Una vittoria mutilata. Nelle amministrative in Turchia, l’ennesimo successo elettorale dell’Akp di Recep Tayyip Erdogan finisce oscurato dallo storico trionfo dell’opposizione ad Ankara e da un clamoroso testa a testa a Istanbul, dove nella tarda serata il conteggio si è bloccato al fotofinish con una differenza di poche centinaia di voti tra i due sfidanti su quasi nove milioni.
Il candidato sindaco dell’opposizione Ekrem Imamoglu ha affermato oggi di aver vinto le elezioni municipali nella capitale turca con oltre 29.000 voti di scarto. Secondo gli ultimi dati diffusi dall’agenzia ufficiale Anadolu dopo lo spoglio del 98% delle schede, il candidato di Erdogan aveva il 48,70% e Imamoglu il 48,65%. Ma quest’ultimo ha rivendicato la vittoria affermando e che il partito al governo «non ha possibilità di colmare il divario».
Se il candidato del presidente ha rivendicato la vittoria, l’opposizione contesta i dati e chiede un nuovo scrutinio complessivo.
«Come avviene dal 3 novembre 2002, l’Akp resta con un ampio margine» il primo partito, sottolinea in serata Erdogan prima di lasciare Istanbul per tornare al palazzo presidenziale di Ankara.
Al suo arrivo, per la prima volta da un quarto di secolo trova però una capitale sfuggita al controllo dei conservatori islamici. Una svolta nella politica turca. Con il 93% delle schede scrutinate, il candidato del socialdemocratico Chp Mansur Yavas viaggia deciso verso la vittoria e in nottata ha rivendicato il successo davanti a una folla in festa, tra fumogeni e bandiere della Turchia.
Negli stessi momenti a Istanbul si consumava una battaglia destinata a trascinarsi tra i veleni.
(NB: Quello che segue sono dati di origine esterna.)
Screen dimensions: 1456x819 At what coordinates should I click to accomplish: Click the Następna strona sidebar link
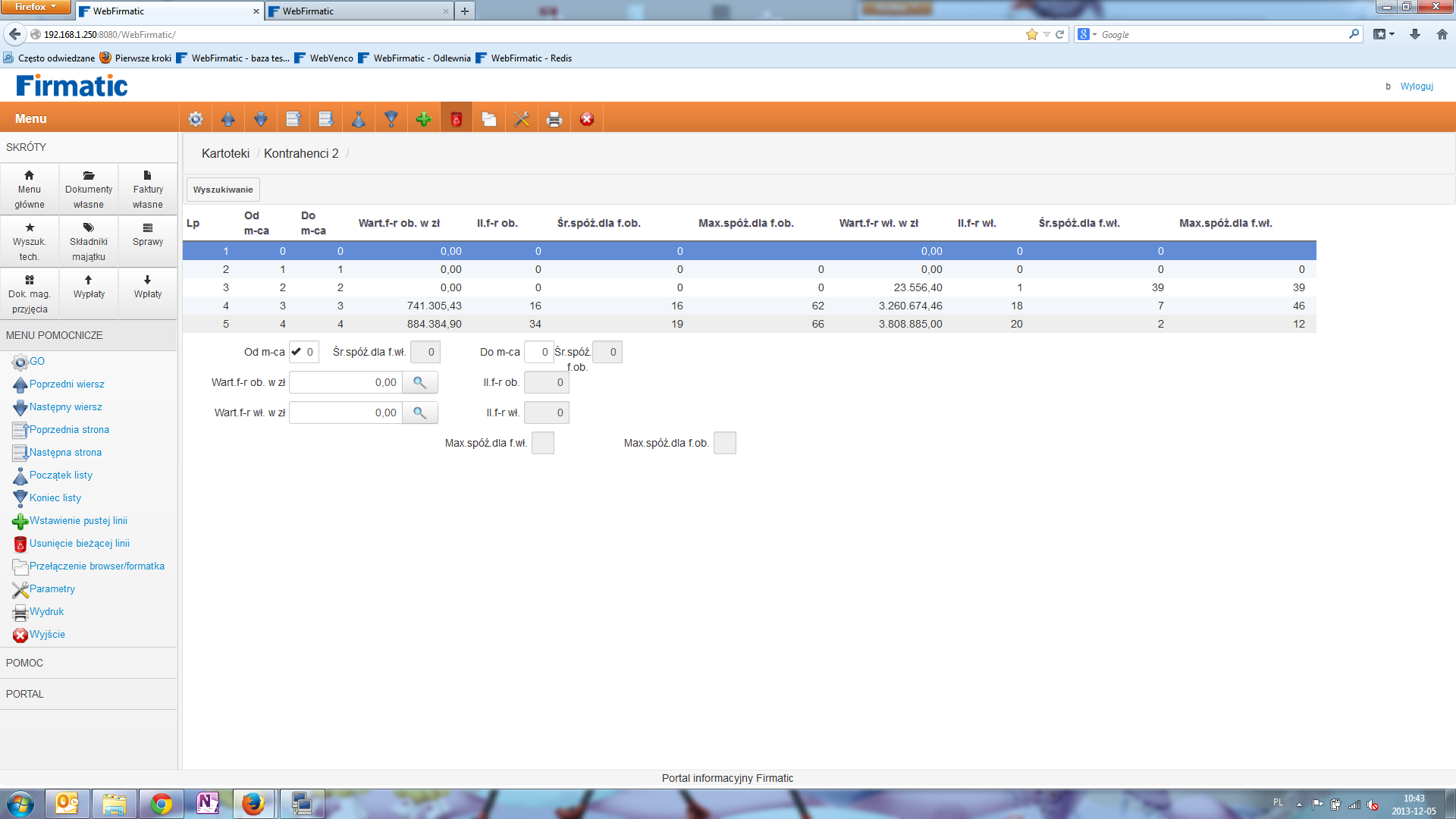pyautogui.click(x=65, y=453)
La differenza tra l’ex premier Binali Yildirim ed Ekrem Imamoglu del Chp si calcola scheda su scheda: un conteggio che con il 98,78% dei seggi scrutinati resta bloccato fino a tarda notte a 4.443 voti di scarto.
La partita, che vale il controllo di un terzo del Pil turco, sembra comunque destinata a proseguire tra ricorsi incrociati. A livello nazionale, la coalizione di Erdogan resta sopra il 50%, ma in calo.
Il suo Akp è ancora il primo partito con circa il 45% e si fa forte anche del 6% abbondante ottenuto dagli alleati nazionalisti del Mhp. Ma per le opposizioni è comunque una boccata d’ossigeno. Il socialdemocratico Chp è sopra il 30% e la sua Coalizione con l’Ip di centro-destra si avvicina al 40%. Smirne, terza città turca e tradizionale roccaforte laica, resta saldamente nelle loro mani con Mustafa Tunc Soyer.
Alla coalizione di governo strappano tutta la fascia mediterranea, togliendo alla destra islamica e nazionalista Adana e Antalya, centri chiave per l’economia e il turismo.
Anche i curdi, che si erano concentrati sul sud-est del Paese, si riprendono molte città, compresa la loro capitale Diyarbakir, commissariata dal governo centrale insieme a un centinaio di altri Comuni con accuse di terrorismo per presunti legami con il Pkk.
Per la prima volta nella storia turca, un capoluogo di provincia - Tunceli, nell’est - sarà guidato da un comunista, Mehmet Fatih Macoglu. Il voto è stato accompagnato da gravi episodi di violenza soprattutto nel sud-est del Paese, spesso teatro di scontri tra clan rivali durante le elezioni, con almeno quattro morti e decine di feriti.
Numerosi anche gli osservatori invitati nella regione dall’Hdp, tra cui due italiane che sono state brevemente fermate e interrogate dalla polizia.